1. That addition to a writing which specifies the year, month and day when it was given or executed. In letters, it notes the time when they are written or sent; in deeds, contracts, wills and other papers, it specifies the time of execution, and usually the time from which they are to take effect and operate on the rights of persons. To the date is usually added the name of the place where a writing is executed, and this is sometimes included in the term date

2. The time when any event happened, when any thing was transacted, or when any thing is to be done; as the date of a battle; the date of Cesar's arrival in Britain.

3. End; conclusion.

What time would spare, from steel receives its

DATE. Pope.

4. Duration; continuance; as, ages of endless date

DATE, verb transitive

1. To write or note the time when a letter is written, or a writing executed; to express, in an instrument, the year, month and day of its execution, and usually the place; as, to date a letter, a bond, a deed, or a charter.

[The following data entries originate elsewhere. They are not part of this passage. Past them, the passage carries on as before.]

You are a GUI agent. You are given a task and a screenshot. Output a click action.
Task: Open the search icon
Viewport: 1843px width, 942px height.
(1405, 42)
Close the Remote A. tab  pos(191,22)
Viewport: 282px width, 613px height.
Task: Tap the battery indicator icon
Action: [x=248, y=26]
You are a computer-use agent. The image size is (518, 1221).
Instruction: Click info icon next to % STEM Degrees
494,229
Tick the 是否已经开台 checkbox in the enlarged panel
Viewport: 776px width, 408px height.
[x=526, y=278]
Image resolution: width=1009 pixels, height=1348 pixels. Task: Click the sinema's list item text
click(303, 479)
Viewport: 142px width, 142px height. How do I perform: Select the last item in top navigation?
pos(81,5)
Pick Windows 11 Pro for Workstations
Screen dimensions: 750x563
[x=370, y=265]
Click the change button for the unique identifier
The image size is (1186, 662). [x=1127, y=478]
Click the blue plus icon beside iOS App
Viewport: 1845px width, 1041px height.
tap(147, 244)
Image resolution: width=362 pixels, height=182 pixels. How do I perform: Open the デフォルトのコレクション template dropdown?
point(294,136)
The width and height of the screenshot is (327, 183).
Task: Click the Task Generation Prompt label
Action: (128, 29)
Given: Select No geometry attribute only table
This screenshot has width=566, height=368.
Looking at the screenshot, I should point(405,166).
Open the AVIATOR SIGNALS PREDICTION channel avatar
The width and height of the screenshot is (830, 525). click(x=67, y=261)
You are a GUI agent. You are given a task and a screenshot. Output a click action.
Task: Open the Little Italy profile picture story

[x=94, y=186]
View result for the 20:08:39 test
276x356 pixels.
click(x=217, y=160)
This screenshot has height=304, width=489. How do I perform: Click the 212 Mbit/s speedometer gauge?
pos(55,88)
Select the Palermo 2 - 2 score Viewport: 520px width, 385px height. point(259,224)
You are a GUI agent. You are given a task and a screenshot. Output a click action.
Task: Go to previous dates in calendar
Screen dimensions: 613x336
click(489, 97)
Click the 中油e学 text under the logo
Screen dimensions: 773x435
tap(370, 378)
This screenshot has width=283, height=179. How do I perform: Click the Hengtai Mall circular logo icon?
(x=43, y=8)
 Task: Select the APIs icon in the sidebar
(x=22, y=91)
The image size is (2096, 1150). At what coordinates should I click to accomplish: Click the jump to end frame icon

2. To note or fix the time of an event or transaction. Historians date the fulfillment of a prophecy at different periods.

3. To note the time when something begins; as, to date a disease or calamity from a certain cause.

DATE, verb intransitive

1. To reckon.

2. To begin; to have origin.

The Batavian republic dates from the successes of

the French arms. E. Everett.

DATE, noun The fruit of the great palm-tree, or date-tree, the Phoenix dactylifera. This fruit is somewhat in the shape of an acorn, composed of a thin light glossy membrane, somewhat pellucid and yellowish, containing a soft pulpy fruit, firm and sweet, esculent and wholesome, and in this is inclosed a hard kernel.